We would, therefore, hold that any member of the public having sufficient interest can maintain an action for judicial redress for public injury arising from breach of public duty or from violation of some provision of the Constitution or the law and seek enforcement of such public duty and observance of such constitutional or legal provision. This is absolutely essential for maintaining the rule of law, furthering the cause of justice and accelerating the pace of realisation of the constitutional objectives.”

2001

In Vinoy Kumar versus State of U.P. and others (2001) 4 SCC 734, it was held that: –

“2. Generally speaking, a person shall have no locus standi to file a writ petition if he is not personally affected by the impugned order or his fundamental rights have neither been directly or substantially invaded nor is there any imminent danger of such rights being invaded or his acquired interests have been violated ignoring the applicable rules. The relief under Article 226 of the Constitution is based on the existence of a right in favour of the person invoking the jurisdiction.
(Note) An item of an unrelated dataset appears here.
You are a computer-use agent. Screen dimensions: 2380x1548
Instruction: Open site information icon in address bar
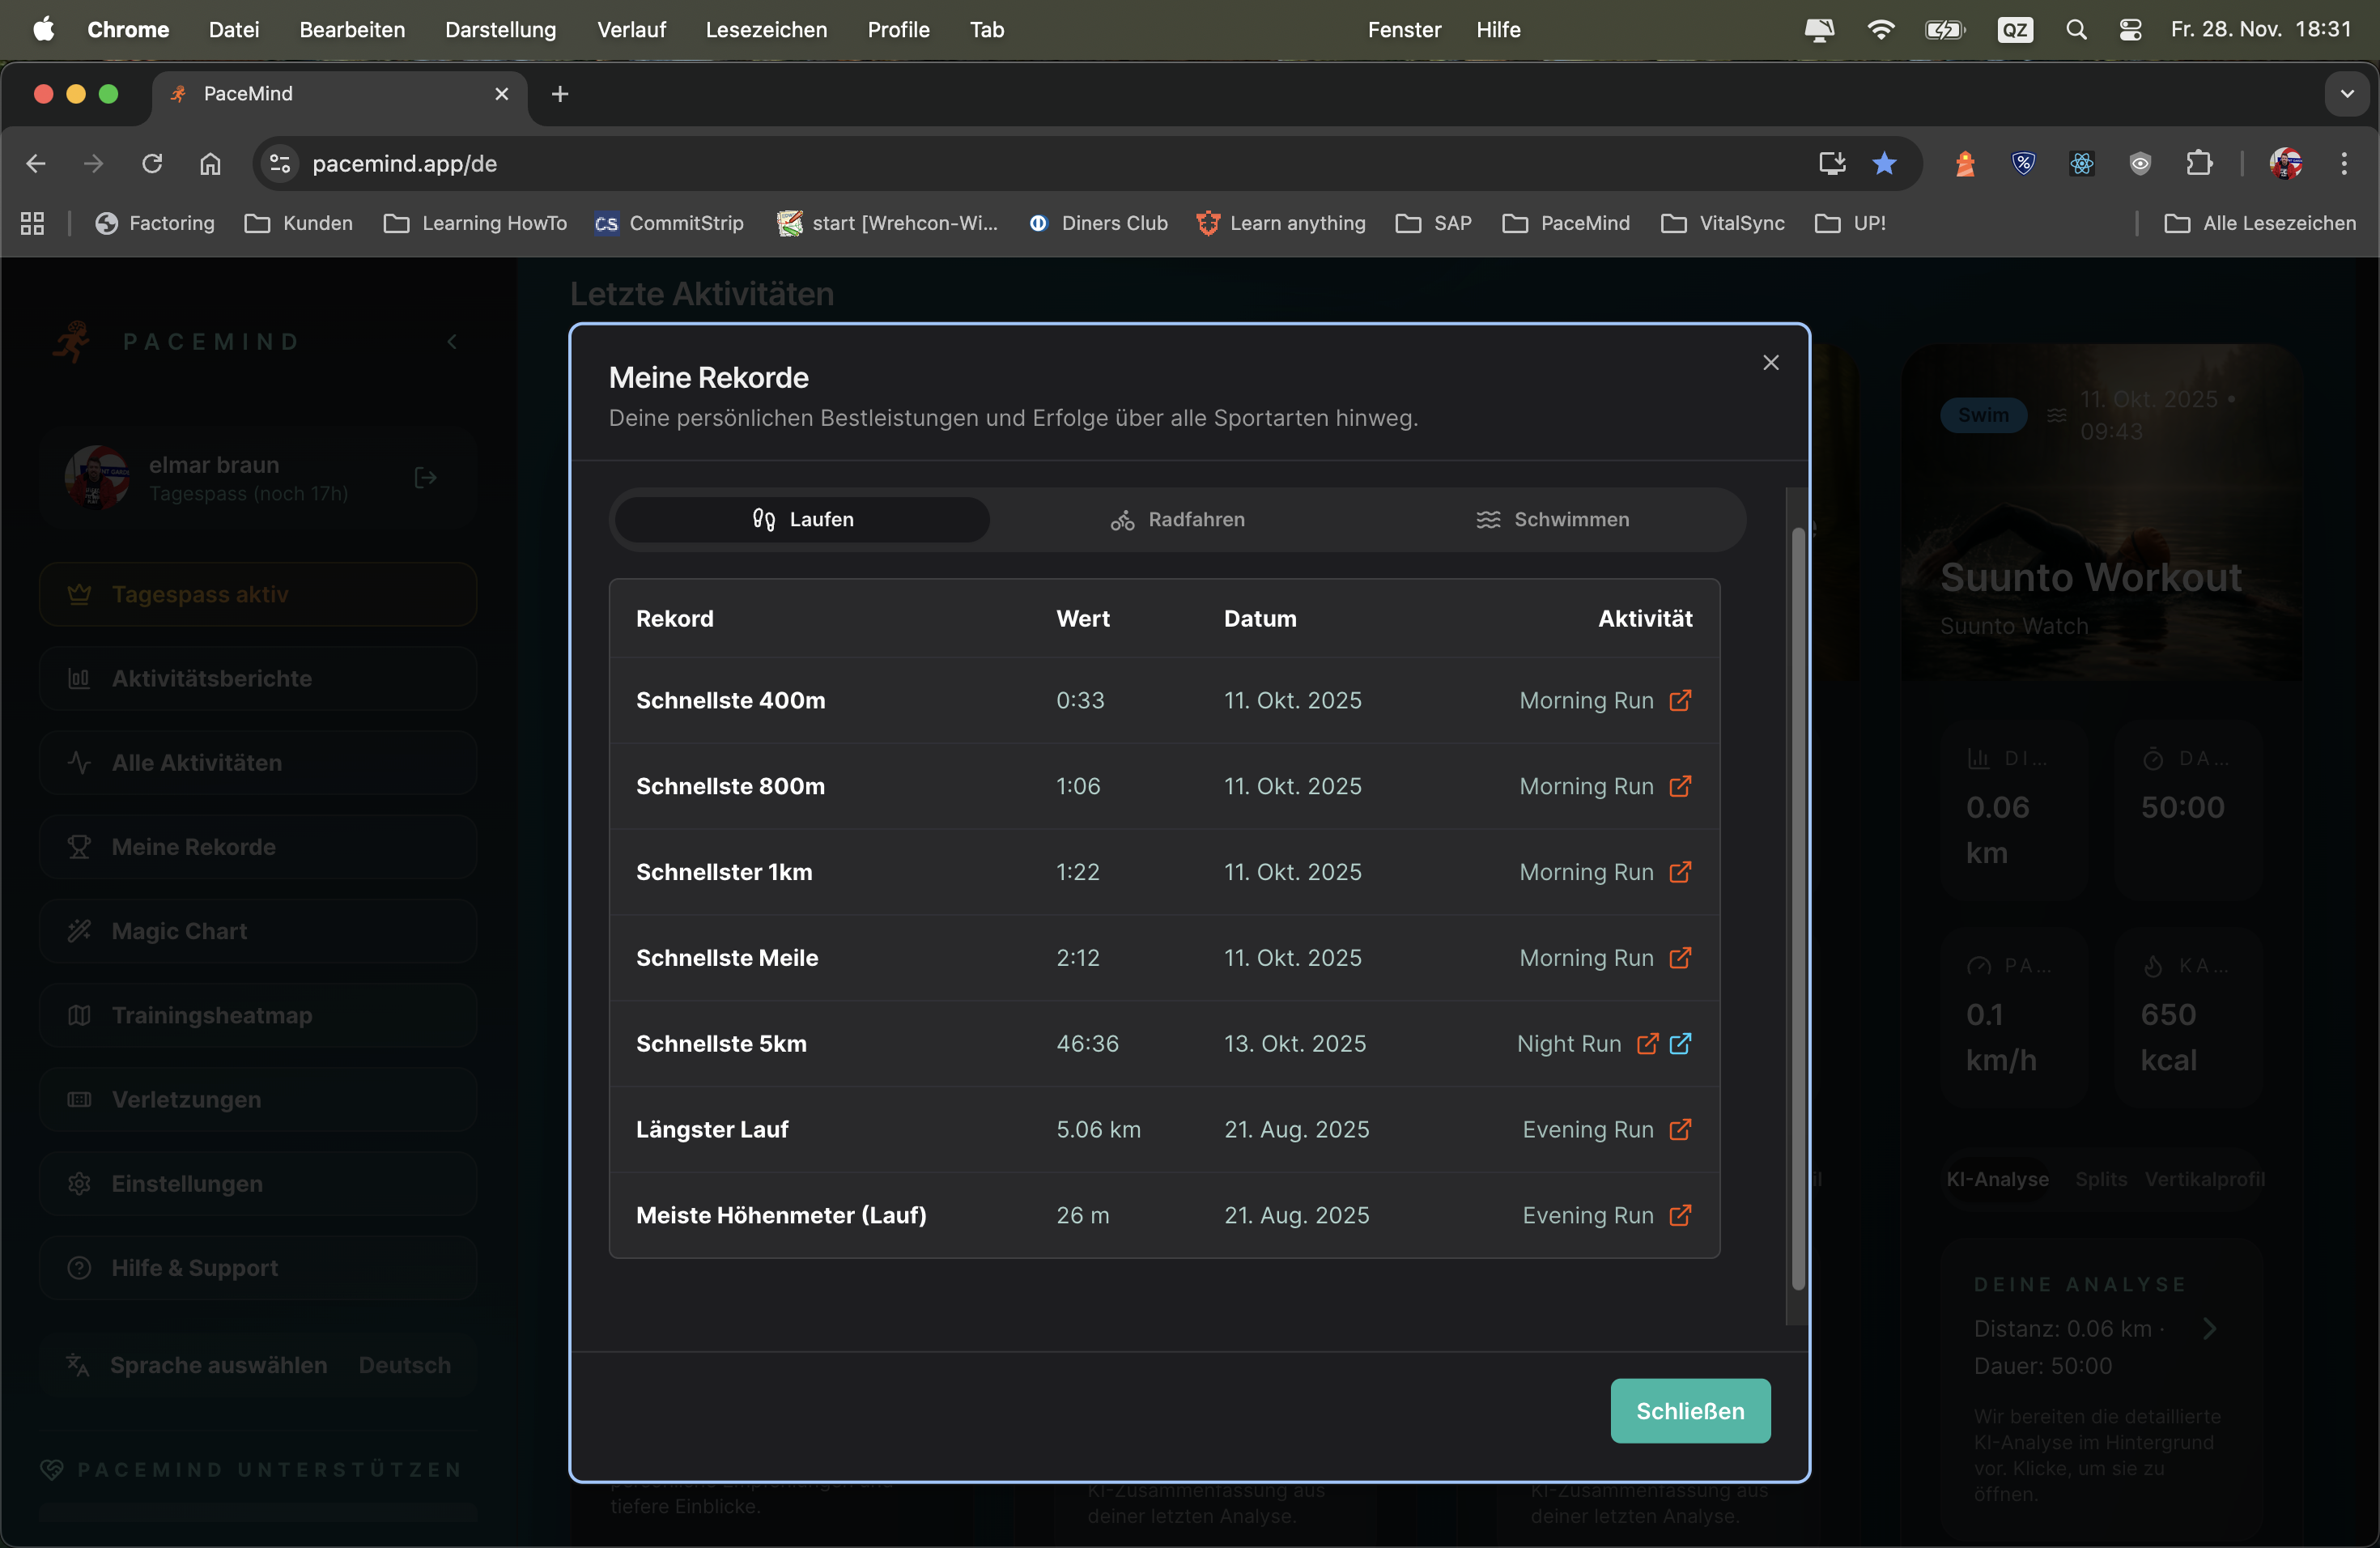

The exception to the general rule is only in cases where the writ applied for is a writ of habeas corpus or quo warranto or filed in public interest. It is a matter of prudence, that the Court confines the exercise of writ jurisdiction to cases where legal wrong or legal injuries are caused to a particular person or his fundamental rights are violated, and not to entertain cases of individual wrong or injury at the instance of third party where there is an effective legal aid organisation which can take care of such cases.

Even in cases filed in public interest, the Court can exercise the writ jurisdiction at the instance of a third party only when it is shown that the legal wrong or legal injury or illegal burden is threatened and such person or determined class of persons is, by reason of poverty, helplessness or disability or socially or economically disadvantaged position, unable to approach the Court for relief.”